_YOUR ASSIGNMENT:_ The lines from the start of the data up to and including the one with "Select the CleanerEnableOnStageDone" should be returned exactly, and nothing else.

_EXTRACTED DATA:_
□ □ □ □ □ □ □
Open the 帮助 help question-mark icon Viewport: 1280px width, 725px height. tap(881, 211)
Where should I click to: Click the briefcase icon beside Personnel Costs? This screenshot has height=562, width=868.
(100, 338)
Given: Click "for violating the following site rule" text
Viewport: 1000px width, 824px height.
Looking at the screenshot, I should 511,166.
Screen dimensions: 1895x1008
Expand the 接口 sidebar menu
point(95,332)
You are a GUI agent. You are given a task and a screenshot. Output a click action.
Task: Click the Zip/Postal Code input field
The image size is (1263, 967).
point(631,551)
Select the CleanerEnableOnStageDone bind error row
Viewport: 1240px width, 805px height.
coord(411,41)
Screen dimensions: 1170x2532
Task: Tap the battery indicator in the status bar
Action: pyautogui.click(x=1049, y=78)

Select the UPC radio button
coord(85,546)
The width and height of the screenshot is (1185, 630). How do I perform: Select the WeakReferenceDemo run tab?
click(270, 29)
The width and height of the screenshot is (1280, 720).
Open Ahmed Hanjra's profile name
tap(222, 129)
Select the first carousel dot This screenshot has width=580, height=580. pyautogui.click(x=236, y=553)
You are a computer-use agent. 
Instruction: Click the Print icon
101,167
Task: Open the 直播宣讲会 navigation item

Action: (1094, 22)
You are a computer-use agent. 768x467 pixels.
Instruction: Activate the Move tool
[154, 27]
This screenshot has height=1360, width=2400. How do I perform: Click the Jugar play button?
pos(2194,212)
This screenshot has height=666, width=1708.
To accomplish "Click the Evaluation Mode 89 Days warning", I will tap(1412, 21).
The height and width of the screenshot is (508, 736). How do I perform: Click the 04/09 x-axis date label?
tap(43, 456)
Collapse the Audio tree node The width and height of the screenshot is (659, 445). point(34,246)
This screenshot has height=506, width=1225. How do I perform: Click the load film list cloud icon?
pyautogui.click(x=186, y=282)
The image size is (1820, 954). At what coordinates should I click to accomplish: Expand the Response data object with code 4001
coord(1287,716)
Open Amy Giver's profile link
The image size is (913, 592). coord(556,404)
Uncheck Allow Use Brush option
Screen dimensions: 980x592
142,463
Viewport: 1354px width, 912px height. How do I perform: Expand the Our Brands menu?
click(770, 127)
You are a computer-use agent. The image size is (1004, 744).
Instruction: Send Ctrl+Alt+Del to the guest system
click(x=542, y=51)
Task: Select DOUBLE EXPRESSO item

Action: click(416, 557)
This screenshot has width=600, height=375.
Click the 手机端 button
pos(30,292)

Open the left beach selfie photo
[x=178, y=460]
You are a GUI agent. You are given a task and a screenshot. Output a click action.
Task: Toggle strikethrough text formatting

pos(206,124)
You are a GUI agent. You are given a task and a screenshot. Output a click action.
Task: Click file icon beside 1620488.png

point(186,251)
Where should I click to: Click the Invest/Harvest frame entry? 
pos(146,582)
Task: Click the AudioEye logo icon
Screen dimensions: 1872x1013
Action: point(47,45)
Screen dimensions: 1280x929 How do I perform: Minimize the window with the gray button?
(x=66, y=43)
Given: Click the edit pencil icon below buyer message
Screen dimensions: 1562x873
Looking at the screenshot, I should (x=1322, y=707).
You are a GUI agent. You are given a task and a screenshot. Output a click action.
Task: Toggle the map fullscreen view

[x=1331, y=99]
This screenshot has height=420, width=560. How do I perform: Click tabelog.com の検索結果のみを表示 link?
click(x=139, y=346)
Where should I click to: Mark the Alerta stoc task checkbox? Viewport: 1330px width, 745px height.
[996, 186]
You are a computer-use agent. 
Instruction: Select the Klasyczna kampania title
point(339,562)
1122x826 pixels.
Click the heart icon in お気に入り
□ □ □ □ □ □ □
_RESPONSE AREA:_
Open the 帮助 help question-mark icon Viewport: 1280px width, 725px height. tap(881, 211)
Where should I click to: Click the briefcase icon beside Personnel Costs? This screenshot has height=562, width=868.
(100, 338)
Given: Click "for violating the following site rule" text
Viewport: 1000px width, 824px height.
Looking at the screenshot, I should 511,166.
Screen dimensions: 1895x1008
Expand the 接口 sidebar menu
point(95,332)
You are a GUI agent. You are given a task and a screenshot. Output a click action.
Task: Click the Zip/Postal Code input field
The image size is (1263, 967).
point(631,551)
Select the CleanerEnableOnStageDone bind error row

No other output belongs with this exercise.